もっとも、小傘に至ってはあの装備のまま今日は居座るらしく、ニコニコ上機嫌にお茶を飲んでいる。
そのたびに、尻尾が上機嫌に揺れるのだから見ていて和む早苗であった。
「諏訪子様、ここ最近の私のOTOME値がガンガン下がってる気がするんですよ」
「いやいや、早苗は十分乙女だよ。多分、きっと」
「ふふ、気休めはいいんですよ諏訪子様。その代わりにですね、私のOSSAN値がぐんぐん急上昇してますから」
いや、それは色々大丈夫じゃないだろうと思ったが、遠い目をして何か悟った様子の早苗に何もいえない祟り神。
まぁ、自覚があることはいいことさね。と、自覚があるゆえの苦痛を考えないことにして適当に納得すると、お茶をゆっくりと口に含む。
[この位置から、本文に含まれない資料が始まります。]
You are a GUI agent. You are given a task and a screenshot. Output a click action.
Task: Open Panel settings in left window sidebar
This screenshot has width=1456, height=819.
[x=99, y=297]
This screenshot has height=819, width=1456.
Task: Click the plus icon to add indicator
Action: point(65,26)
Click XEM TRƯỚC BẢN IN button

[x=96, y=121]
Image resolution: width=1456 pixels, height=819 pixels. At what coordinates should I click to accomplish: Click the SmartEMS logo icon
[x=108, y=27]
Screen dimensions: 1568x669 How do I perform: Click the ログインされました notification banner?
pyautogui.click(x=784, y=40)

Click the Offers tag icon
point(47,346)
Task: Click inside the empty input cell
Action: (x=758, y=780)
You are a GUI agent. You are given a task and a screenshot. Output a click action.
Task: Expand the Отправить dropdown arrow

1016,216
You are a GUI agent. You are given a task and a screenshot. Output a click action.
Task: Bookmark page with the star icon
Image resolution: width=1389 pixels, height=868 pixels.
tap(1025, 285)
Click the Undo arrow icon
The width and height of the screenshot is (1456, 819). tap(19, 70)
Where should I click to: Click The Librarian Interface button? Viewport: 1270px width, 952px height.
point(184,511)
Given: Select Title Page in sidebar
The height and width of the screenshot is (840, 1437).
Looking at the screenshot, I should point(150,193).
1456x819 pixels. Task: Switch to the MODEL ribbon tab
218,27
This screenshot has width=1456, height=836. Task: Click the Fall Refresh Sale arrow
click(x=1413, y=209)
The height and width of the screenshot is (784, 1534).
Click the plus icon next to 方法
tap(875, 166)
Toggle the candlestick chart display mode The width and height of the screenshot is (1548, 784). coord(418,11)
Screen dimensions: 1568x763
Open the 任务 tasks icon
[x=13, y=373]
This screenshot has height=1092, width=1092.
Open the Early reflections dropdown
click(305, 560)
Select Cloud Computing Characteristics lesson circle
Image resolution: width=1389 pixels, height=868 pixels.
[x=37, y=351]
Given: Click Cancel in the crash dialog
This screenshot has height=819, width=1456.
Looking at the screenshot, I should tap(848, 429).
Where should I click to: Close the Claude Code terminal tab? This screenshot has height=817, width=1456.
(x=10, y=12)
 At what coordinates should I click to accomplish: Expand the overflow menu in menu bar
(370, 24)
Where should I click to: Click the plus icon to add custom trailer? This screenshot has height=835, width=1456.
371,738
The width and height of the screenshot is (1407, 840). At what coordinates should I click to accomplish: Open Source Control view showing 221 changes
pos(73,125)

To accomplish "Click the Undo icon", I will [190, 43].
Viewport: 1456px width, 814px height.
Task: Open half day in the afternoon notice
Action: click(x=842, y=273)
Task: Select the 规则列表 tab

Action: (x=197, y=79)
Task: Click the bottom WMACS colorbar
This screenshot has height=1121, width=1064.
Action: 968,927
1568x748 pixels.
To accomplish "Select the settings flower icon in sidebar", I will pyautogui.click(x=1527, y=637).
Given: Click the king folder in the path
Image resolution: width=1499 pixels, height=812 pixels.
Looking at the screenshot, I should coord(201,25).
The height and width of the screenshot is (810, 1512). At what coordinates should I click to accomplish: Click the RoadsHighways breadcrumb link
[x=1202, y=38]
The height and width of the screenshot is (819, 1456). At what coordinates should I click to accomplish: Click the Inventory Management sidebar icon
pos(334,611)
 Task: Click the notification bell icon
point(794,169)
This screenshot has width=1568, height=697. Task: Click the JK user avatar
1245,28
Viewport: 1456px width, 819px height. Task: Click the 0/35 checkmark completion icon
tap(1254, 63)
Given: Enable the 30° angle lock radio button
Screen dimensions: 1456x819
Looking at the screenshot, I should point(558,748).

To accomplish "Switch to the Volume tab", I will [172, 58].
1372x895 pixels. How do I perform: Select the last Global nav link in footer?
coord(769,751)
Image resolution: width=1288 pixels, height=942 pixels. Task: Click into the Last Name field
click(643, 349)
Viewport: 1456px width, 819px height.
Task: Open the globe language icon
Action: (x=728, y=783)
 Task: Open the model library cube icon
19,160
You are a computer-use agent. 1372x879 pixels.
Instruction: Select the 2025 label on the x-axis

無論、早苗の言葉が自分にとっても他人事ではないという事には全力で知らん振りをする。
「あ、小傘さん。羊羹食べますか?」
十分に冷まされたお茶を飲みながら、コクコクとうなずく小傘に苦笑して、早苗は席を立つと台所に足を向ける。
廊下を曲がり、神社の奥に向かいながら早苗はついこの間のことを思い返していた。
雨が降り注ぐ夕闇の中を、二人して肩を並べて帰ったあの日のこと。
その時のことを思い出すと、心が暖かくなるのと同時に少しだけ気恥ずかしくなる。
「私の傘になりませんか、かぁ。今にして思うと、確かにあれは告白ですよねぇ」
クスクスと苦笑している間に、台所にまで到着する。
今でも、目を閉じればあの時のことをまるで昨日のように思い出せた。
あの子の遠くを見つめて、何かを諦めてしまったその表情が、瞳に焼き付いて離れない。
自分が、それを少しでも和らげてあげることが出来たなら、どれだけいいことか。
そう、忘れられないのだ。チラッとされた先に存在した桃源郷―――
「砕け散れ煩悩ぉぉぉぉぉぉぉぉぉぉぉぉ!!!!」
ガンガンと支柱に頭を何度も打ち付けて、邪な妄想というか先ほどのあの光景を綺麗さっぱり砕こうとする風祝。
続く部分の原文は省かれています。